** Provided records follows **
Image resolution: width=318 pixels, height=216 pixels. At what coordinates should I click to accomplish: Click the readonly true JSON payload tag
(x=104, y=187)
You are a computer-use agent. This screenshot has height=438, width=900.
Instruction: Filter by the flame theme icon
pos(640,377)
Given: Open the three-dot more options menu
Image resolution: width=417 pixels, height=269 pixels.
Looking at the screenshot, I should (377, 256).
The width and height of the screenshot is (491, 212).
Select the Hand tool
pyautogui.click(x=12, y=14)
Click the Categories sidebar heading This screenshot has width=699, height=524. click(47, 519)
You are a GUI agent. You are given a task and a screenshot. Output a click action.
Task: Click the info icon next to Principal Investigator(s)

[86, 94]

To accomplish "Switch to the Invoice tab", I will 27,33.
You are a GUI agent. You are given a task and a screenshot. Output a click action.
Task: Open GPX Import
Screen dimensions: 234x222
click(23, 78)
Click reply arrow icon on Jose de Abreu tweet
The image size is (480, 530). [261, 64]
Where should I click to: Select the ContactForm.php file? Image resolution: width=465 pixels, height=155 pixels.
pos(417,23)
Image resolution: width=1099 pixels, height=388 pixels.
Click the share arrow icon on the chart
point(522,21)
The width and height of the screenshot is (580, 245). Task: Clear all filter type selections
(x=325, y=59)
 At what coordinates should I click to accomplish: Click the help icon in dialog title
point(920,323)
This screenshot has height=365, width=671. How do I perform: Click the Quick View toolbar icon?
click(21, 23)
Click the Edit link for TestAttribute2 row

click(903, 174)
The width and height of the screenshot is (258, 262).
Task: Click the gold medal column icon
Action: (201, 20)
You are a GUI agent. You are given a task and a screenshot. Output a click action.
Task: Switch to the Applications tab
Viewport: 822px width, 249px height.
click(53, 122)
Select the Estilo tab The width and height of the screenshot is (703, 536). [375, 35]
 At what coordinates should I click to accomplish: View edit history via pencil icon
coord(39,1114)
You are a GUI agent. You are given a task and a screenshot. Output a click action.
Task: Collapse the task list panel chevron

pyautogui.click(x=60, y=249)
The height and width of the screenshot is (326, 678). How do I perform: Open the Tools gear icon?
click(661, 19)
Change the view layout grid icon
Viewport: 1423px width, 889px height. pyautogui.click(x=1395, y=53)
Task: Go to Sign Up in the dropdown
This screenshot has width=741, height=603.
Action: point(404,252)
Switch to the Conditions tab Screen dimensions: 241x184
** End of Provided records **
■ Prompt ■
Your answer should be the lines from the one containing "Task: Go to Sign Up in the dropdown" through the end of the records, both included, output exactly and with nothing added.

■ Task output ■
Task: Go to Sign Up in the dropdown
This screenshot has width=741, height=603.
Action: point(404,252)
Switch to the Conditions tab Screen dimensions: 241x184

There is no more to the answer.